Every year our friends get together and celebrate the pomp and circumstance surrounding the film and entertainment industry’s biggest night: the Academy Awards. If you like going to the movies and hold an opinion or two about what films are going to win – then we have a fun activity for you to do with your friends and family this Sunday February 22nd.

Let’s put our pride on the line.

Quite simply, its a document you print out, assign your predictions according to the rules, and use to follow along during the Academy Awards red carpet and awards ceremony. There are three distinct sections for you to earn points:

  1. Oscar Nominations (which film will win in each respective category?) – one choice per category
  2. Will It Happen? (will something happen during the television broadcast) – 7 votes to split between 4 categories:
    1. The Red Carpet (will someone get called out for wearing the same thing as another guest?)
    2. The Opening Monologue (Will Neil Patrick Harris incorporate song and dance?)
    3. Audience Reaction Footage (Will the camera cut to a shot of Stephen Hawking?)
    4. Acceptance Speech (Will an award recipient fall on their way up to the podium?)

The real fun happens when everyone is glued to the television to see if their predictions come true – and the loud arguments over: “Does a fist bump count if the bump-receiver leaves the bump-giver hanging and doesn’t connect?” Don’t say we didn’t warn you. 🙂

A chart depicting the number of points and multiplier for a category.“Yeah, but aren’t the Academy Awards incredibly predictable?”

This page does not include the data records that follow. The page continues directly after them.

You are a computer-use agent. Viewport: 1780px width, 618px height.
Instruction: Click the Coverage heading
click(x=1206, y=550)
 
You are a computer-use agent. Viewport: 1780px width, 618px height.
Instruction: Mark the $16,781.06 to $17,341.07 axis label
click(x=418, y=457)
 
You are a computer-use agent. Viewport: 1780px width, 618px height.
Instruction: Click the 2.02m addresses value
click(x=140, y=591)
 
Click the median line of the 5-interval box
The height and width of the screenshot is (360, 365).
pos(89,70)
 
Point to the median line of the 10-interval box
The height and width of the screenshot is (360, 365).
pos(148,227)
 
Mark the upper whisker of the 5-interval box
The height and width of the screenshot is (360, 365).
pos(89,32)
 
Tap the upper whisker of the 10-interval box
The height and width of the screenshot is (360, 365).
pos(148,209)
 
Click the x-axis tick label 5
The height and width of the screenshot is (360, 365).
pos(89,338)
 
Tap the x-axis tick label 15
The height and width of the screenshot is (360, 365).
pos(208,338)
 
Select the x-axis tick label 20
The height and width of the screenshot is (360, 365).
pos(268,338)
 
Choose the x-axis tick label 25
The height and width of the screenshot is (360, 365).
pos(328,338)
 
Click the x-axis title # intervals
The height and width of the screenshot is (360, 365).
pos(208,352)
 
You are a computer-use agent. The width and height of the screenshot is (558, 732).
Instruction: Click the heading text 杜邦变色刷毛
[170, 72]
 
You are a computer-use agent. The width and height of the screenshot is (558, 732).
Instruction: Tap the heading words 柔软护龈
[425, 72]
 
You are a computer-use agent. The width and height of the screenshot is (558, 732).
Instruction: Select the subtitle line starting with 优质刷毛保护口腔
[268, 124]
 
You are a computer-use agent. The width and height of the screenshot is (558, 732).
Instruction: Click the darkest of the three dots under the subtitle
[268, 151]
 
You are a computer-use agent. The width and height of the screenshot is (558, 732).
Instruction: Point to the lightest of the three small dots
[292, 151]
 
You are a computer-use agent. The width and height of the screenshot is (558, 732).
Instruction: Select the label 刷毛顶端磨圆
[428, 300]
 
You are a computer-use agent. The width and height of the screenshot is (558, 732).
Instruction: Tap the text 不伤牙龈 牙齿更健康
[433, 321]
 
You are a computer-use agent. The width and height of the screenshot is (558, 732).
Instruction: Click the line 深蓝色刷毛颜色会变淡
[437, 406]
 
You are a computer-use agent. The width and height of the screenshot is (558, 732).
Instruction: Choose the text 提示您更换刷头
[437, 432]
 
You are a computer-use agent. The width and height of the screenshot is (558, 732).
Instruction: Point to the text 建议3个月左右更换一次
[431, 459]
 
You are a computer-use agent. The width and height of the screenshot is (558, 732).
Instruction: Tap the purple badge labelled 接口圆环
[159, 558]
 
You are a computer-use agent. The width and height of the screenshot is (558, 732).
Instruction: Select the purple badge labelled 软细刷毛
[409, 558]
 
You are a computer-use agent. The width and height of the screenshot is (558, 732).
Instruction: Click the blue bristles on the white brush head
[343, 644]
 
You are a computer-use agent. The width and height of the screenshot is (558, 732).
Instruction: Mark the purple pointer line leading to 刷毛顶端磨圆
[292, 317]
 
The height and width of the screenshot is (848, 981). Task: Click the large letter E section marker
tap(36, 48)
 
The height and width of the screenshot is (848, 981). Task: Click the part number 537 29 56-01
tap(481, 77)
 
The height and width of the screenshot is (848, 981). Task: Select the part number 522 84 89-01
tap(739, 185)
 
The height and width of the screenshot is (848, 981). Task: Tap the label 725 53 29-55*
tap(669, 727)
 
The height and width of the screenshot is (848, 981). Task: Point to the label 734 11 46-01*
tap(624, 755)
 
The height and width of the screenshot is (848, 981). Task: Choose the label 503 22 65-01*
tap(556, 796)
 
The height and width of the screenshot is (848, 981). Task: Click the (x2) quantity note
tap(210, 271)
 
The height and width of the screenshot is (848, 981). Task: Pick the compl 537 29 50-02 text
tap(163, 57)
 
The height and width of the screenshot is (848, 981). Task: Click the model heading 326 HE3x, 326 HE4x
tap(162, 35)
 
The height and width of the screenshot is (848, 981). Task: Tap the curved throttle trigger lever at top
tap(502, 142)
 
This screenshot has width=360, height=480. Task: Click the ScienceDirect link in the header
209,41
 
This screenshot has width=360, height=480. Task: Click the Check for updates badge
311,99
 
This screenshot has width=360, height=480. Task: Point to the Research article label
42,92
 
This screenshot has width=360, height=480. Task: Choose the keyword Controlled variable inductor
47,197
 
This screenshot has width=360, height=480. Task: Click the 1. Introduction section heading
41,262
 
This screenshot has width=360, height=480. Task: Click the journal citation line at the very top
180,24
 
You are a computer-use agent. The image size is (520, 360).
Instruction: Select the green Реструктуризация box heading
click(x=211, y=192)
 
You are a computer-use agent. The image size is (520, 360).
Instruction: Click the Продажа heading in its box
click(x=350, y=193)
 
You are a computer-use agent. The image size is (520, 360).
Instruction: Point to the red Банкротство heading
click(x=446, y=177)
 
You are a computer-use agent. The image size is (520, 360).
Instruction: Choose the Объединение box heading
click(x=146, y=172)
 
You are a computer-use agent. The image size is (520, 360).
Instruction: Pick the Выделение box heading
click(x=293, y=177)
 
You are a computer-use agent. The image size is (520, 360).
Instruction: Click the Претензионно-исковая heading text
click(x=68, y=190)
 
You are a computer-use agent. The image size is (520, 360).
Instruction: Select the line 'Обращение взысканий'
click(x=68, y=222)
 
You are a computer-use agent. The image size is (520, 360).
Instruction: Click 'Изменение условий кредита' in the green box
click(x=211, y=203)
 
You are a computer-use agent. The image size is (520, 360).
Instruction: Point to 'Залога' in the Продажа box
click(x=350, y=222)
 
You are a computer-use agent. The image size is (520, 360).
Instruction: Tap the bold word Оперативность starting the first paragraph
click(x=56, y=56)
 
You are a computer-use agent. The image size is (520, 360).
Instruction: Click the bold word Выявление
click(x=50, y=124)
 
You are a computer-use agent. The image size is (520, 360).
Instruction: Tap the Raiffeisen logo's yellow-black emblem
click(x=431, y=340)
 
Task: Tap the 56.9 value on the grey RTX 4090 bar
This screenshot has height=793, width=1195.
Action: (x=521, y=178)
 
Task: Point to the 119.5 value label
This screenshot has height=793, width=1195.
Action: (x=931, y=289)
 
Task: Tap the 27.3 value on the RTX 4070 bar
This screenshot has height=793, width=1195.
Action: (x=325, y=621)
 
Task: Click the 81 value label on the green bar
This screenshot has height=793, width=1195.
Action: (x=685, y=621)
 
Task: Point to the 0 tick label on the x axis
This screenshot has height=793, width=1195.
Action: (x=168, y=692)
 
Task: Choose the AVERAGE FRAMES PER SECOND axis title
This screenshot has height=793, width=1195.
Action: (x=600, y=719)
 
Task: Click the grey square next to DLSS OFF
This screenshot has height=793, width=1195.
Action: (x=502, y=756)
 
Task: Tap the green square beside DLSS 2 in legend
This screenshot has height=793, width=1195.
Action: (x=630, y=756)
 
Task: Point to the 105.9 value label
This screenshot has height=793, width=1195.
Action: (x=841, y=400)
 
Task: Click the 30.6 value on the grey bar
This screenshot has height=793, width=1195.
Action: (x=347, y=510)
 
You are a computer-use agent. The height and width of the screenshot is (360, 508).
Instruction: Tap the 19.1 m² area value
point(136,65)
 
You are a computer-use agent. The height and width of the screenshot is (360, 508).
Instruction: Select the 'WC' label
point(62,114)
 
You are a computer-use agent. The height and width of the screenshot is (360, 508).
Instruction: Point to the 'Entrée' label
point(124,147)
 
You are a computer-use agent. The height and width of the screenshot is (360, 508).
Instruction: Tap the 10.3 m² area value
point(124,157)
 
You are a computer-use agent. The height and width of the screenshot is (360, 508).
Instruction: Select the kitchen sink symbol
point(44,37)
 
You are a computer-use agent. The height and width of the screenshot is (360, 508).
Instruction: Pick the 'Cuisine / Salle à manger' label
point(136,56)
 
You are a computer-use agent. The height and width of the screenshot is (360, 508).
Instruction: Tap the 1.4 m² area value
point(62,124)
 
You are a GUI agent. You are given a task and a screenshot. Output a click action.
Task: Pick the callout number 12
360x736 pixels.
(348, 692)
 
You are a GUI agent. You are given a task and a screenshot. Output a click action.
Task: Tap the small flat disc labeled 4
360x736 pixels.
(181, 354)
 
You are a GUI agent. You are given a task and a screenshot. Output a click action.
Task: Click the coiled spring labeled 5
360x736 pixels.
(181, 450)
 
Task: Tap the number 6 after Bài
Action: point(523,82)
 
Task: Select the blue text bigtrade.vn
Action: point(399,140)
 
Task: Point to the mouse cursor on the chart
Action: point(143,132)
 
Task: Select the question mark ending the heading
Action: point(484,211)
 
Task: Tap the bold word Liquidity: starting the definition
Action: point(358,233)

Yes and no. And we’ve accounted for that concern.

Each category has a point value, and each option in that category has a multiplier value.

Think you’re going to win big by going with a sure-winner? Well, the Oscars is known for having some upsets, so you run the risk of not getting more points by playing things too safe.

Wait, where did these multipliers come from?

Our resident movie buff Matt Pachai has made sure that most popular odds and predictions have been incorporated: greater chance of winning = lower pay-out.